***** GIVEN TEXT

It is possible during normal operations that the named(8) dæmon on linux01.example.com could abort and the rest of the server would otherwise continue to function as normal (that is, single service failure, not entire server failure). As linux02.example.com will have a backup copy of the zones anyway, linux01.example.com should use linux02.example.com as its secondary DNS server.
On linux01.example.com, create and/or modify /etc/resolv.conf. Populate it with the following:

search example.com
nameserver 127.0.0.1
nameserver 192.168.2.10

On linux01.example.com, check, and if necessary, modify /etc/nsswitch.conf to include the following "hosts" definition. This line already was in place for me, but it strictly does need to be present for you if it isn't:

## /etc/nsswitch.conf on linux01 & linux02

# --- Above output suppressed

hosts: files dns

# --- Below output suppressed

Finally, test that linux01.example.com can resolve records from the DNS server:

root@linux01:~# dig linux02.example.com +short
192.168.2.10
root@linux01:~# dig -x 192.168.2.10 +short
linux02.example.com.
root@linux01:~# nslookup linux02.example.com
Server: 127.0.0.1
Address: 127.0.0.1#53

Name: linux02.example.com
Address: 192.168.2.10

root@linux01:~# nslookup 192.168.2.10
Server: 127.0.0.1
Address: 127.0.0.1#53

10.2.168.192.in-addr.arpa name = linux01.example.com.

**********
***** RECORDED INFORMATION

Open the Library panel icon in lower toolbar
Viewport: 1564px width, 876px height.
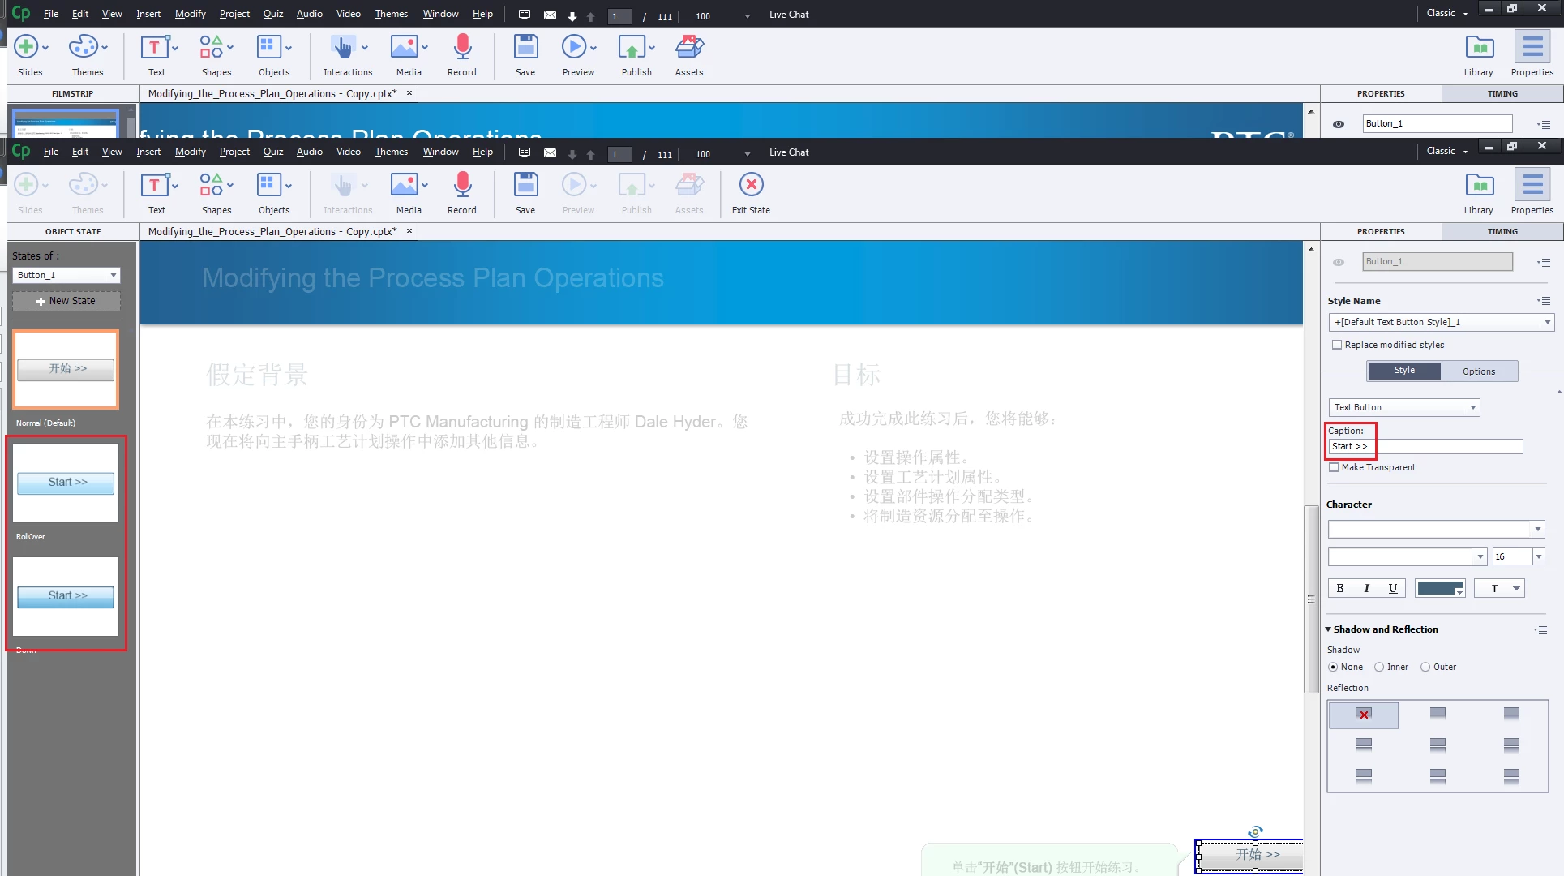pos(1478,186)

**********
***** RECORDED INFORMATION

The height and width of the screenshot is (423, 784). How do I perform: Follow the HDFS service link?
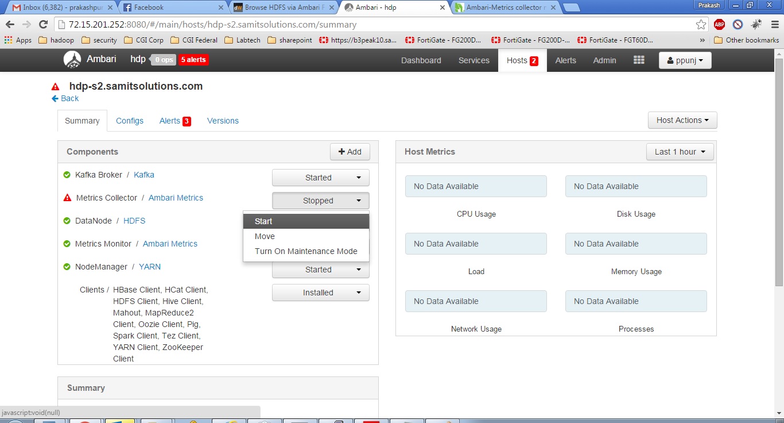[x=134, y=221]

**********

■ **TO DO**:
A - According to the DNS setup guide, which server should linux01.example.com use as its secondary DNS server?
B - Carry on the DNS setup guide from its last line.
The data has no connection to the DNS setup guide.

■ **RESULTS FOR THE EXERCISE**:
A - linux02.example.com

B -
root@linux01:~#

Now, configure linux02.example.com as the slave server. First, modify /etc/bind/named.conf.local to include the following:

//// excerpt of named.conf.local on linux02

// --- Above output suppressed

zone "168.192.in-addr.arpa" {
type slave;
file "/var/lib/bind/db.168.192.in-addr.arpa";
masters { 192.168.1.10; }; // the linux01 server
};

zone "example.com" {
type slave;
file "/var/lib/bind/db.example.com";
masters { 192.168.1.10; }; // the linux01 server
};

// --- Below output suppressed

Take careful note of the placement of the slave zone files in /var/lib/bind, not in /etc/bind!
This change is for two reasons. First, /etc/bind is locked down with restrictive permissions so named(8) is not able to write any files there. named(8) on linux02.example.com cannot and should not write a transferred zone file there.
Second, the /var partition is intentionally designated for files that will grow over time. /var/lib/bind is the Debian chosen directory for named(8) to store such files.
Please resist the urge to change permissions to "fix" /etc/bind! I cannot stress this enough. It not only compromises the security on your RNDC key file, but also the dpkg package manager is likely to revert any change you made on /etc/bind the next time the bind9 package is upgraded.
If you require a single location for both servers to store their zone files, it would be better to move the local zone files on linux01.example.com to /var/lib/bind, rather than force a change to /etc/bind on linux02.example.com. Don't forget to update the paths for the zone files in linux01.example.com's /etc/bind/named.conf.local accordingly.
On linux02.example.com, run named-checkconf(1) to check the new configuration, as you did before for linux01.example.com. If the new configuration checks out, tell named(8) to reload by running the /etc/init.d/bind9 reload command. Also check that the dæmon didn't abort by running ps -ef|grep named|grep -v grep as was done before.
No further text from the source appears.